Photograph of members of the J-TUPP team
Joint task force: the J-TUPP team. (Courtesy: APS/AAPT)

Physics students are attracted to industry

Just 5% of US physics bachelor students pursue a career as physics professors, according to a new study by the Joint Task Force on Undergraduate Physics Programs (J-TUPP). The report – Phys21: Preparing Physics Students for 21st Century Careers – found that while physics students are employed in a wide variety of work, they are not going on to become physicists in academia. The 10 strong task force, co-chaired by Paula Heron from the University of Washington and Laurie McNiel from the University of North Carolina, Chapel Hill, has issued a set of recommendations to help students acquire the skills needed when entering the workforce. These include promoting a culture that values non-academic careers as well as providing mentoring and careers advice to students throughout their undergraduate programme to help students acquire the skills needed when entering the workforce. The J-TUPP report was commissioned by the American Physical Society and the American Association of Physics Teachers, and was funded by the National Science Foundation.

Nanoparticles are cooled coherently in 2D

The quantum coherent control of light has been used to reduce the random motion of a tiny nanoparticle in 2D. The experiment has been carried out in Switzerland by Martin Frimmer, Jan Gieseler and Lukas Novotny at ETH Zürich, and involves trapping a silica sphere just 136 nm in diameter at the focus of a laser beam. For small motions about the focus, the particle behaves as a simple harmonic oscillator that can move independently in three directions.
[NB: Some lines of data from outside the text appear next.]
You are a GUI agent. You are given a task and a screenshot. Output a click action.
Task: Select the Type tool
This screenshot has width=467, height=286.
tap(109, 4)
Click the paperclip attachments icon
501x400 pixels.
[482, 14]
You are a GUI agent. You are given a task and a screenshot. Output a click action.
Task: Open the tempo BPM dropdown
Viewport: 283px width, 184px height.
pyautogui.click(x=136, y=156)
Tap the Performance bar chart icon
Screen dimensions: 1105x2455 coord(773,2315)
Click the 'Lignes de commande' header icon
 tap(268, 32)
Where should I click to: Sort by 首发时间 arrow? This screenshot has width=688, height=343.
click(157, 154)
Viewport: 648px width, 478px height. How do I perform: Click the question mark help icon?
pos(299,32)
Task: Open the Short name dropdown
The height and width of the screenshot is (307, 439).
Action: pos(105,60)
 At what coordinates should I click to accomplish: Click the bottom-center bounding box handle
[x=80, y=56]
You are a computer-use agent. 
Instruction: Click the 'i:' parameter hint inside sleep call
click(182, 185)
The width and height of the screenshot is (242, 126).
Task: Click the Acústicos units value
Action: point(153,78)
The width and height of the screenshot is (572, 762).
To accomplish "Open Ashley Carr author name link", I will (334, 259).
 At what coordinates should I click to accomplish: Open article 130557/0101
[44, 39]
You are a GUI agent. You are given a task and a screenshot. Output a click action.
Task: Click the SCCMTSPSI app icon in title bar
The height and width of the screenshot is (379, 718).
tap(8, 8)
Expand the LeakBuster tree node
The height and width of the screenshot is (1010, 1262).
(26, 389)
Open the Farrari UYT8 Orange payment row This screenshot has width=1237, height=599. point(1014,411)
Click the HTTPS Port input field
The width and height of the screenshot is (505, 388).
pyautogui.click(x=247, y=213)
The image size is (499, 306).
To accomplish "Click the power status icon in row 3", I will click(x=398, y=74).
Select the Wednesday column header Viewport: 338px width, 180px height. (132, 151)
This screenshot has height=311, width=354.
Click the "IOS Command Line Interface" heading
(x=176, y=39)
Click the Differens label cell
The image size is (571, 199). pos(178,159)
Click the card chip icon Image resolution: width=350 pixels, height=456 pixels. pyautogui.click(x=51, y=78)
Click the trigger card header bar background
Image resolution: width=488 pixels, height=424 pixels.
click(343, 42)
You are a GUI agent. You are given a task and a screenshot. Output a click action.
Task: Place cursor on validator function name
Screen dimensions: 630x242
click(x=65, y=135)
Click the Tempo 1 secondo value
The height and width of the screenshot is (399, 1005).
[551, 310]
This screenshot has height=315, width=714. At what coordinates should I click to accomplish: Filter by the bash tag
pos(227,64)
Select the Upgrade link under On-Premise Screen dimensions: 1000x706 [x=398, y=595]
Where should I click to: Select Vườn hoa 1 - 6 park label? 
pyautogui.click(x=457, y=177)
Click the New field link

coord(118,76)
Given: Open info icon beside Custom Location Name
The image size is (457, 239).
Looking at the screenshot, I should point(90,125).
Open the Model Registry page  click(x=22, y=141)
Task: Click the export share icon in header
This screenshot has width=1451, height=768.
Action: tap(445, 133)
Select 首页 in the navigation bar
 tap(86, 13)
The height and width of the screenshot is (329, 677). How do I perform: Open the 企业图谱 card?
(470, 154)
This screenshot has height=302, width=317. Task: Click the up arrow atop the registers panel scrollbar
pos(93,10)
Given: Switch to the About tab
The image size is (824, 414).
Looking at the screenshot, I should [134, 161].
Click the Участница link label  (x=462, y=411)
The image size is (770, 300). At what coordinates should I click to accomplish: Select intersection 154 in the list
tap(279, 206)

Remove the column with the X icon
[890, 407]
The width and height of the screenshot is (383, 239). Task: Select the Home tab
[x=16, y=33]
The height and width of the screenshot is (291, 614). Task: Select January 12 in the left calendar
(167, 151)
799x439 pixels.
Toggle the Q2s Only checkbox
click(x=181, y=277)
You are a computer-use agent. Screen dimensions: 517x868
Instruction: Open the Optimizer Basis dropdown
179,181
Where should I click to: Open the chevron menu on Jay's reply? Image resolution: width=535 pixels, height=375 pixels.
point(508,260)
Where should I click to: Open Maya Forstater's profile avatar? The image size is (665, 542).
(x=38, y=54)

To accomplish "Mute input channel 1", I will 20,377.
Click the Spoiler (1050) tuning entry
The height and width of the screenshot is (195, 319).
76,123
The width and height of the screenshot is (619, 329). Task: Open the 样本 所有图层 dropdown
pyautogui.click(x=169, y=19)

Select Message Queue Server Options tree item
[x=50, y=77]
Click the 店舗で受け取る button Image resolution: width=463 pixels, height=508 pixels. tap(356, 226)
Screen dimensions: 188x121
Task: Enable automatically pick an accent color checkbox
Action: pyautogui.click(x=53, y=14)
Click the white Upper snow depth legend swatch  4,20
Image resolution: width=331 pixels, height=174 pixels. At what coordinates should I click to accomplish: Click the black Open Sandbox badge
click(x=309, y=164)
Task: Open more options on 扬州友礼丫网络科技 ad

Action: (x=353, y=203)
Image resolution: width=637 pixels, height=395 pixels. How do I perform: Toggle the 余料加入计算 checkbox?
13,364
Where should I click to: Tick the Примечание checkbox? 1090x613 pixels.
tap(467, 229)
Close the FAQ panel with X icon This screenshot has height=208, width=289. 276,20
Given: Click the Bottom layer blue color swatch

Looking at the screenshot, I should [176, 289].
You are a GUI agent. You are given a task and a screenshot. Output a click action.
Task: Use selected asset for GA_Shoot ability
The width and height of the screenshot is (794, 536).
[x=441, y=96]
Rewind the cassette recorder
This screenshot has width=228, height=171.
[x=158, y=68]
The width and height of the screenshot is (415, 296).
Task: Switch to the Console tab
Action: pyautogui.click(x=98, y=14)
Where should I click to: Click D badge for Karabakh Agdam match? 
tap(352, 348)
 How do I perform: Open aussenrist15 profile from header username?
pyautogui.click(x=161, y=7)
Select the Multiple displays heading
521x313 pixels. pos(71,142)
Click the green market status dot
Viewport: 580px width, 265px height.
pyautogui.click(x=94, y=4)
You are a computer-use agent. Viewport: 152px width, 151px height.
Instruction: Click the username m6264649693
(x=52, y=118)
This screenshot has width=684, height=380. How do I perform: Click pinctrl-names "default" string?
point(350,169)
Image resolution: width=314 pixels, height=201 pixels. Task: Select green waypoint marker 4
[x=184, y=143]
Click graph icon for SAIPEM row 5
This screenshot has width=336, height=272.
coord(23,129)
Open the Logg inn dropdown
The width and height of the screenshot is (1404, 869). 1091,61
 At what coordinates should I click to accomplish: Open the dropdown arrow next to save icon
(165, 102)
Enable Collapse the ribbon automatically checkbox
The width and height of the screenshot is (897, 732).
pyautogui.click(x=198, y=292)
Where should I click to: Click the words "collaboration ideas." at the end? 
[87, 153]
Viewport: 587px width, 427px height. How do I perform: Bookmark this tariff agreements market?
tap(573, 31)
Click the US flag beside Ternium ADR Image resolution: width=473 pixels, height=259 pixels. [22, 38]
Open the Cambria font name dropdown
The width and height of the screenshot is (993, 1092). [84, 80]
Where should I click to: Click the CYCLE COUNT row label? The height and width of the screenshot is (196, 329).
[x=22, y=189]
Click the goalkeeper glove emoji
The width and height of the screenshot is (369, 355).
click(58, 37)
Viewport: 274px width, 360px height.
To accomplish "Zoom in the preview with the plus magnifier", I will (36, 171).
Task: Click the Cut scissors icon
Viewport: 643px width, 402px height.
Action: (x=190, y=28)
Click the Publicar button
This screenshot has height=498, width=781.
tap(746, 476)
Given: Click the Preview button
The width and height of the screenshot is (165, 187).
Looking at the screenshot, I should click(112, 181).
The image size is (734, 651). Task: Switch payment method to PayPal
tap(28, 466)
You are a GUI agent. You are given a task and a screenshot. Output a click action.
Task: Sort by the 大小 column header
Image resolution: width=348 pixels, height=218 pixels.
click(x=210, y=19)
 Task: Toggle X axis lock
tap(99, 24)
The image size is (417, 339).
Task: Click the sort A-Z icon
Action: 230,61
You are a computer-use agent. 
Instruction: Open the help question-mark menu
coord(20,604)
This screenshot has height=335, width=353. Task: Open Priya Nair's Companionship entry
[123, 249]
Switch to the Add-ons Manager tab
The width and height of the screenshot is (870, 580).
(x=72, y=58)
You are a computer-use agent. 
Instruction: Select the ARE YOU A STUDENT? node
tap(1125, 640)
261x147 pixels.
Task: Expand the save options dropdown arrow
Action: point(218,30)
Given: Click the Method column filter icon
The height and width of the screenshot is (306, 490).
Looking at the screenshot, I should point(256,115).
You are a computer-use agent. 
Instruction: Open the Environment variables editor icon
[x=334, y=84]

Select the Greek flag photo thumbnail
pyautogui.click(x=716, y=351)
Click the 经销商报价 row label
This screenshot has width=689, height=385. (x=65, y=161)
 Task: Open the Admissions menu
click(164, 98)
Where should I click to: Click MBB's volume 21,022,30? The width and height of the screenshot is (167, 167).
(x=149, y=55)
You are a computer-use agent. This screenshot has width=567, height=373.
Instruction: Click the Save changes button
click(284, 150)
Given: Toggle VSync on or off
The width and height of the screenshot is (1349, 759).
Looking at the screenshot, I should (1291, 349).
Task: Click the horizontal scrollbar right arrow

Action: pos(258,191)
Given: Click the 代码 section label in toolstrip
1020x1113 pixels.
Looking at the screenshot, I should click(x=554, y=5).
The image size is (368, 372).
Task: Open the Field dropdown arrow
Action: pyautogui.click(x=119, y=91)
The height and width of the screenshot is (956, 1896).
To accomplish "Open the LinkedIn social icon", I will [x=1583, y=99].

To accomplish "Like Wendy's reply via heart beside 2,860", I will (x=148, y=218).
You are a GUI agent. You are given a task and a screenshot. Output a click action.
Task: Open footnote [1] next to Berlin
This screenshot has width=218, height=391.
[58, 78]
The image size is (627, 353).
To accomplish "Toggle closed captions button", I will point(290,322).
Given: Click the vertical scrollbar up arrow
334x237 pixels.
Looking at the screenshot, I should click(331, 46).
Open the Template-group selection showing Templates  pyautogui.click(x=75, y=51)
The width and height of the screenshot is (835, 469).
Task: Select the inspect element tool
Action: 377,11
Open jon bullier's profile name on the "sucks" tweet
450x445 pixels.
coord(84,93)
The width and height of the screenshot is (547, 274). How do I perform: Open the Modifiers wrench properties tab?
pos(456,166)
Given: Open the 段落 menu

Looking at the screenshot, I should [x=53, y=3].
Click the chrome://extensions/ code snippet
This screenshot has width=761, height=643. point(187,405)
The team was able to couple the motions of the particle in the x–y plane, which is the plane perpendicular to the propagation of the laser beam. This was done by modulating the polarization of the laser light so that it rotates in the x–y plane. The coherent cooling process begins by adjusting the laser light to reduce the motion of the particle in the y direction – while allowing it to move freely in the x direction. Then the x–y coupling is switched on, which allows some of the motion in the x direction to be transferred into the y direction, thereby cooling the particle in the x direction. The research, which is described in Physical Review Letters, could be developed to put the particle into the quantum ground state of all its oscillation modes.

Gigantic exoplanet rings rotate in retrograde

Artist's impression of how J1407b would appear in the sky above Leiden if it occupied Saturn's orbit

Giant rings around an exoplanet could remain stable for more than 100,000 years – but only if the rings orbit in the direction opposite to that of the planet’s orbit around the star. That is the claim made by researchers in Japan and the Netherlands, who last year discovered the exoplanet J1407b with rings more than 100 times larger than those of Saturn. Steven Rieder at RIKEN in Japan and Matthew Kenworthy at Leiden University in the Netherlands focussed their attention on the young, sun-like star J1407 after it underwent a series of strange eclipses in 2007. The researchers realized that the observations could only be explained if the star hosted a planet with a gigantic ring system. The only problem with such a hypothesis was that rings would not be stable for very long because the planet’s very eccentric orbit brings it close enough to its star to disrupt the rings. Now, the duo have carried out simulations and found that the massive ring system can persist for more than 10,000 11 year orbits, as long as the rigs rotate in the direction opposite to the orbit of the planet. Such retrograde rings are not common and the researchers conclude that some kind of catastrophe caused either the planet or its rings to reverse its orbit. Their findings have been accepted for publication in the journal Astronomy & Astrophysics.